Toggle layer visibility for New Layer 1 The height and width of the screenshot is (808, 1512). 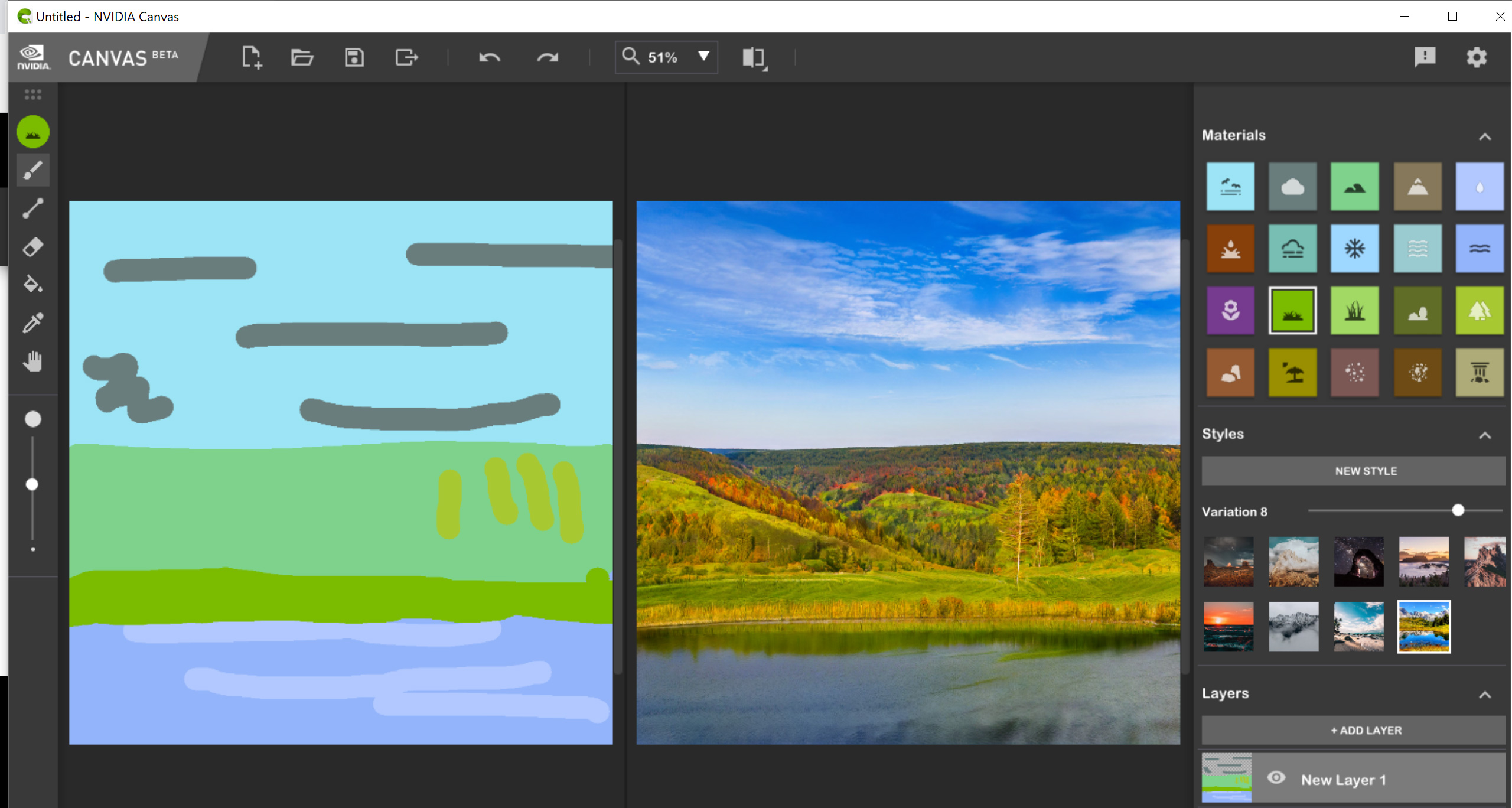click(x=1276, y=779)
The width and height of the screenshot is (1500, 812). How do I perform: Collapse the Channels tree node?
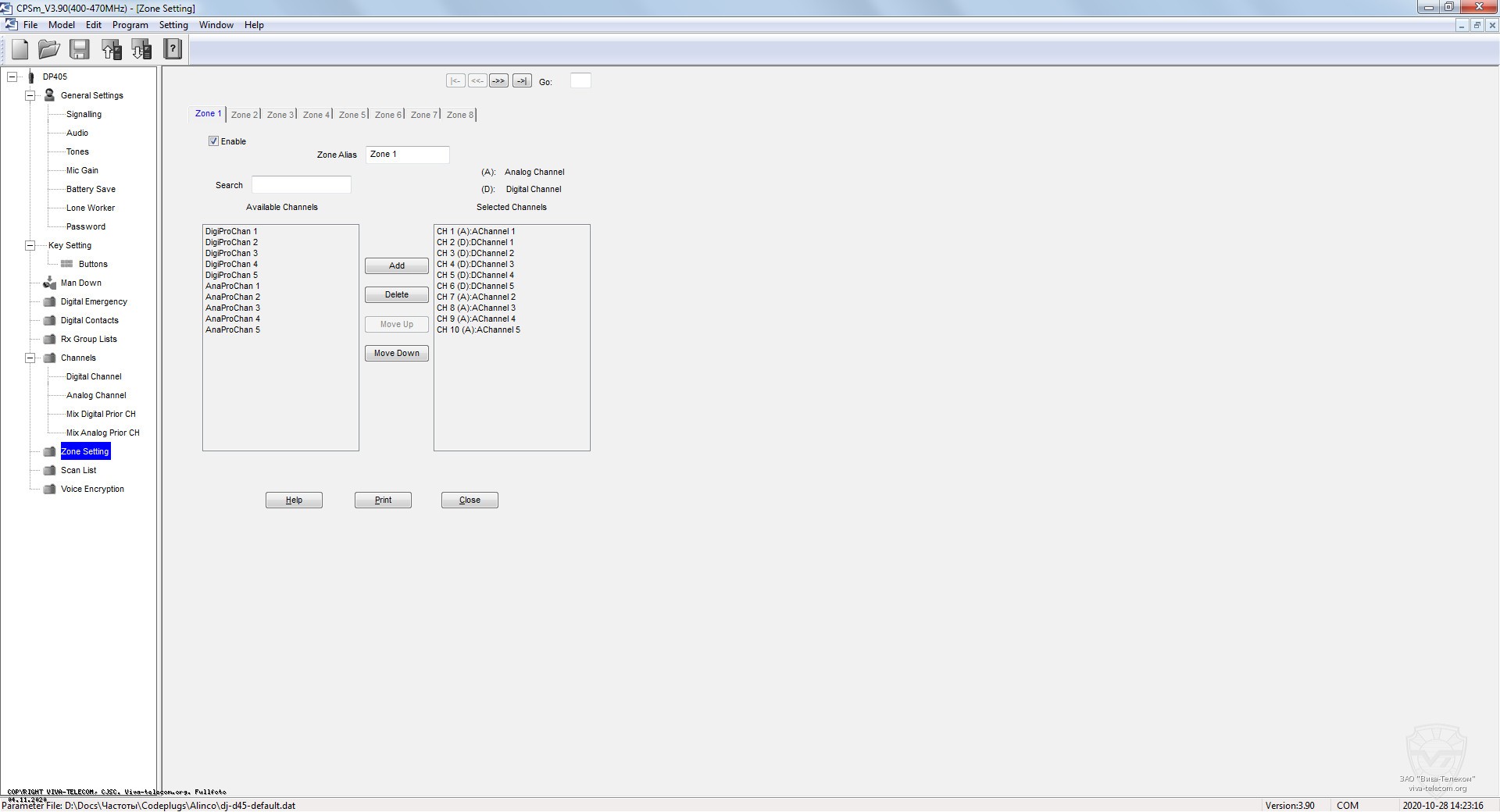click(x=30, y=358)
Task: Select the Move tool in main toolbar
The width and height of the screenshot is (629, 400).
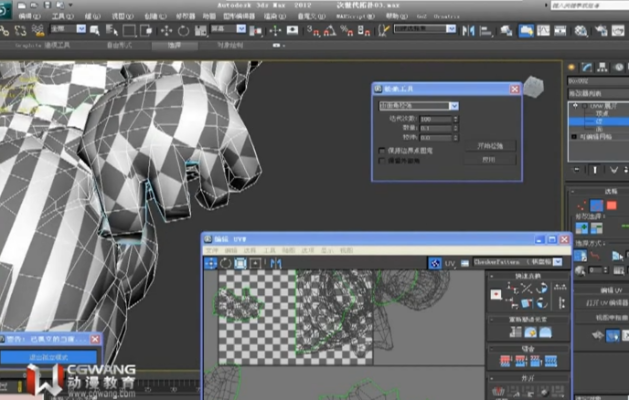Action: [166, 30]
————————
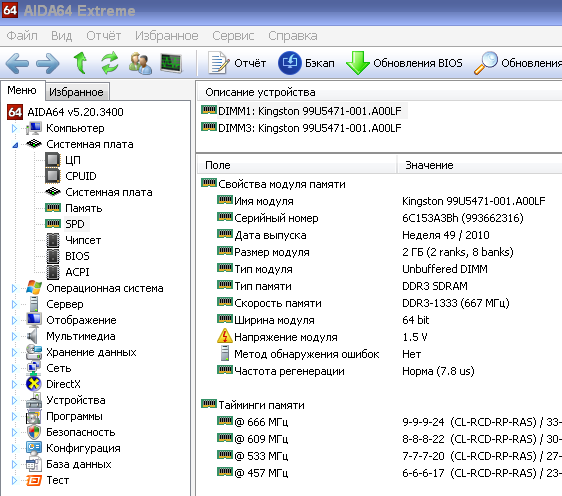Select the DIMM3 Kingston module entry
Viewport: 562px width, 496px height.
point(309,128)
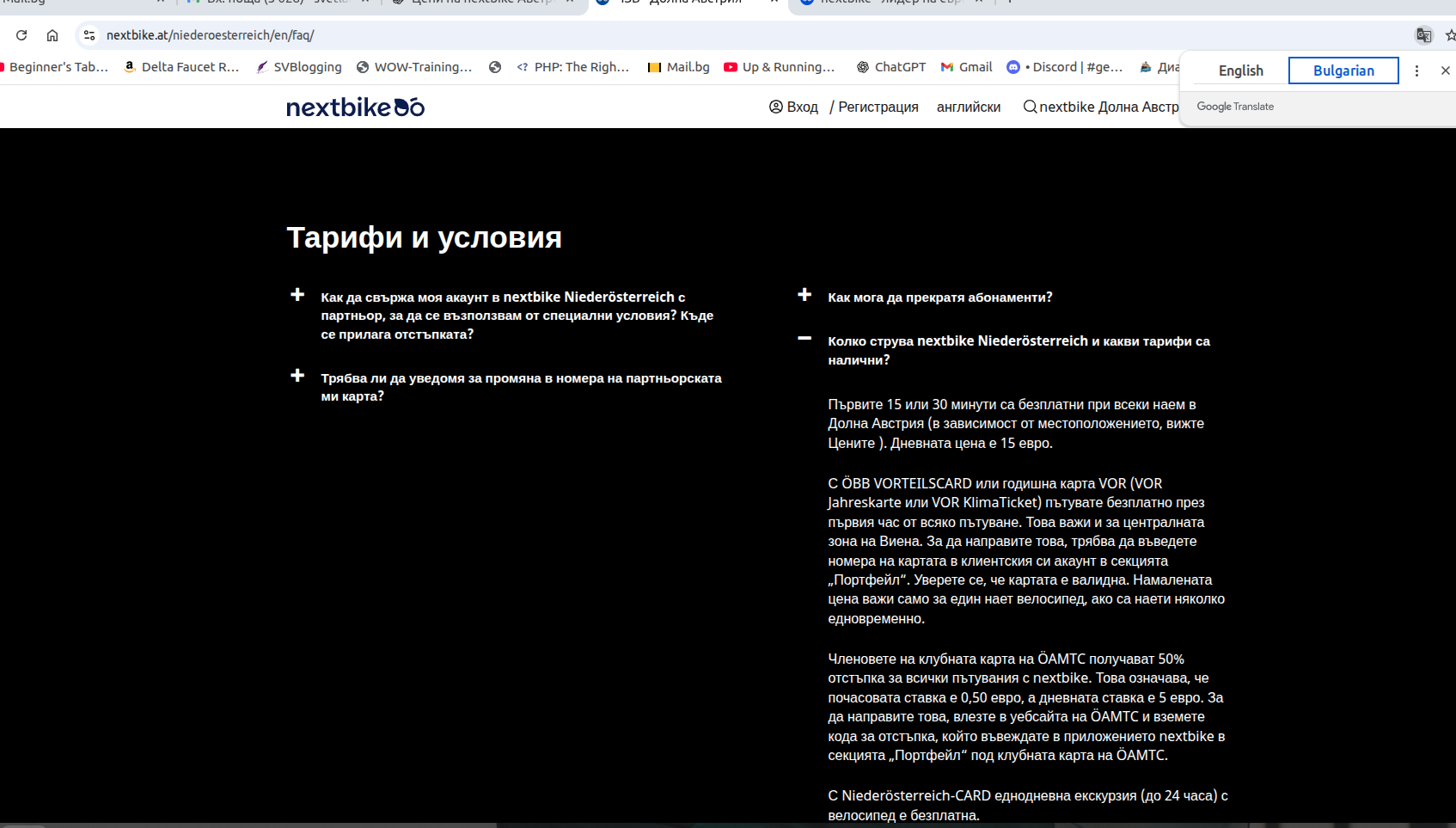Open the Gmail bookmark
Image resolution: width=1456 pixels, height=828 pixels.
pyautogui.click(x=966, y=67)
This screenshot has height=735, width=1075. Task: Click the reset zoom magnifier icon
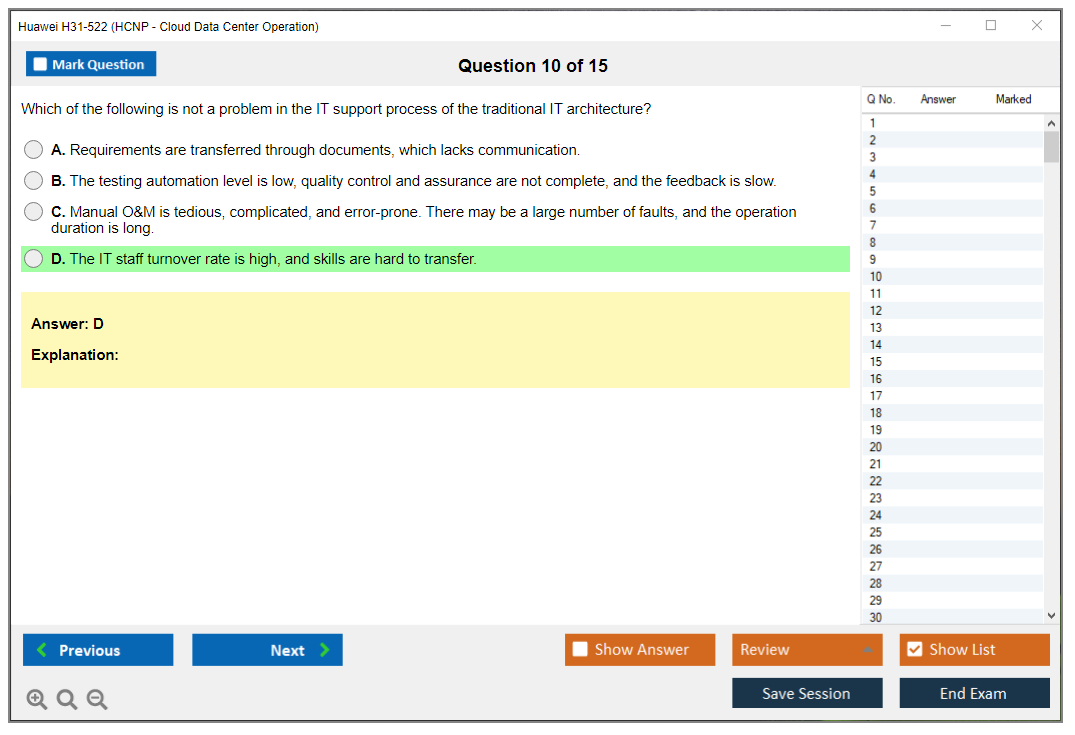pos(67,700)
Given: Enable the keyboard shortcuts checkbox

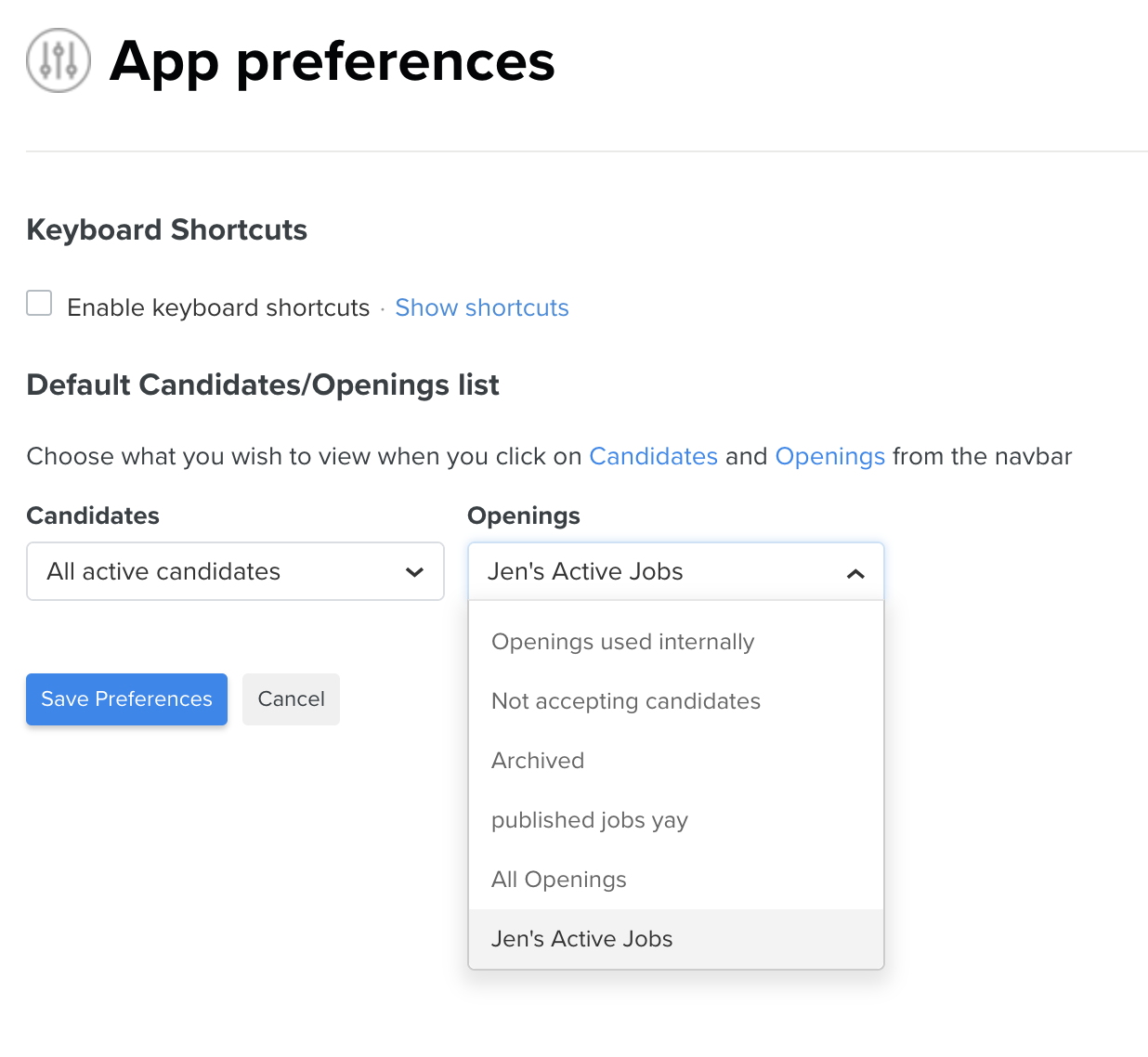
————————
#### [WORK TO BE COMPLETED]
Look above for the line with "This screenshot has" and the line with "Given: Enable the keyboard shortcuts checkbox", then restate exactly those two lines and all lines between them, with no pictures.

#### [ANSWER BELOW]
This screenshot has height=735, width=1075. Task: Click the reset zoom magnifier icon
pos(67,700)
Given: Enable the keyboard shortcuts checkbox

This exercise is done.